Source records:
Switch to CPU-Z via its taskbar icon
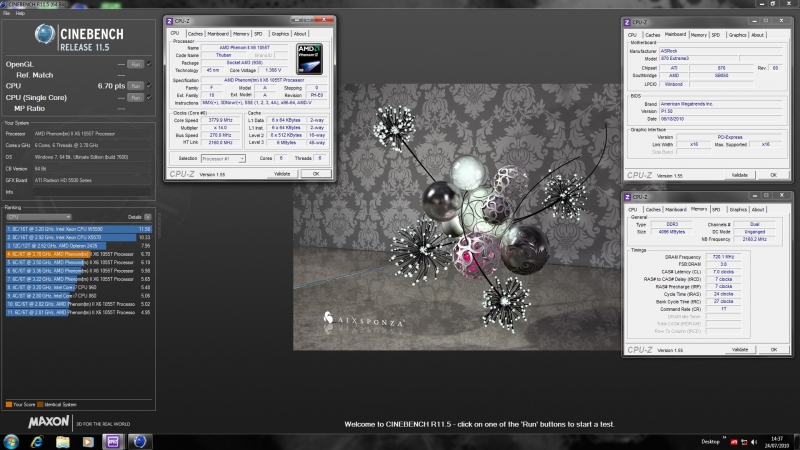[x=114, y=440]
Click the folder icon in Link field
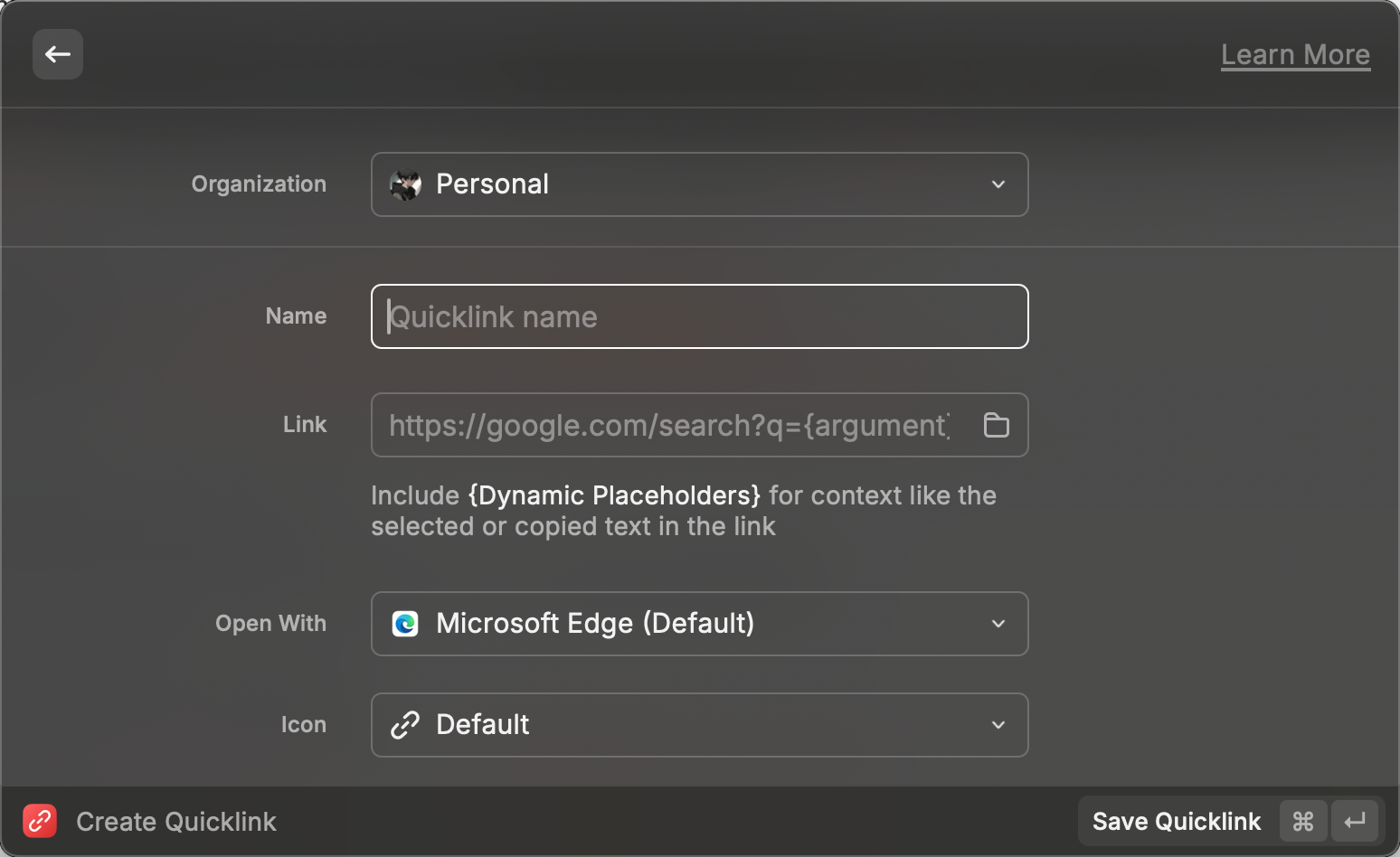This screenshot has width=1400, height=857. tap(996, 425)
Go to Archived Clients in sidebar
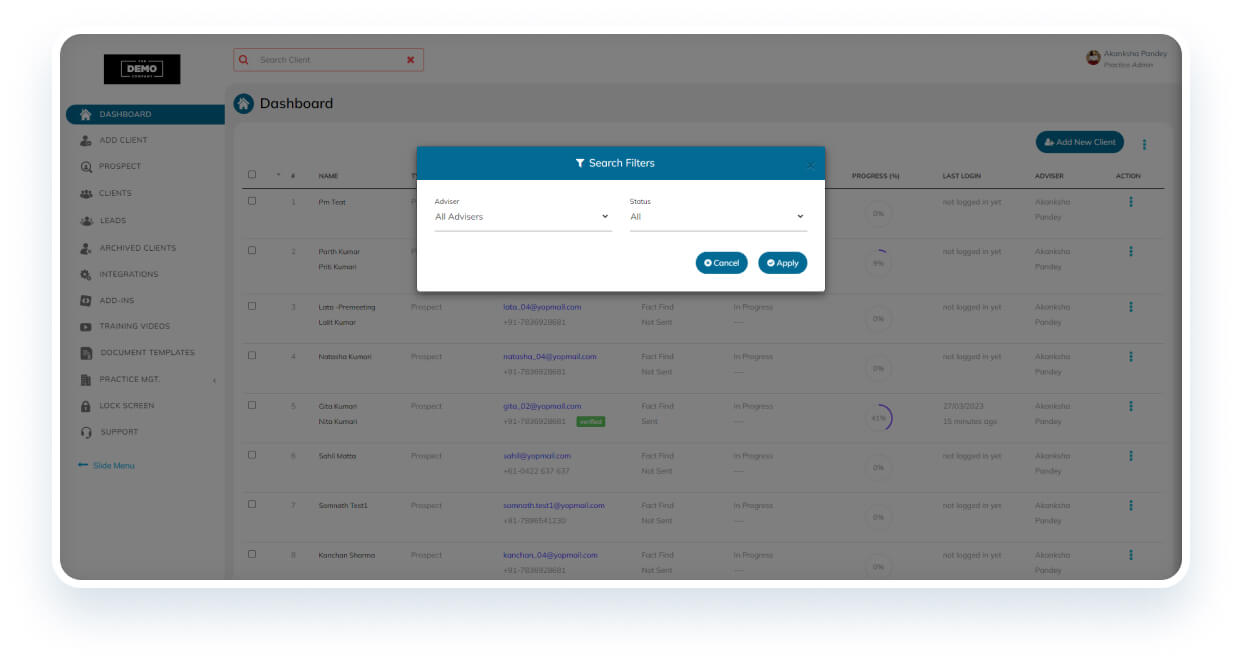 137,248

TASK DETAILS: Please copy out every line of the records above word for word, leaving the pictures out.

RIGHT ANSWER:
Switch to CPU-Z via its taskbar icon
[x=114, y=440]
Click the folder icon in Link field
This screenshot has width=1400, height=857. tap(996, 425)
Go to Archived Clients in sidebar
 137,248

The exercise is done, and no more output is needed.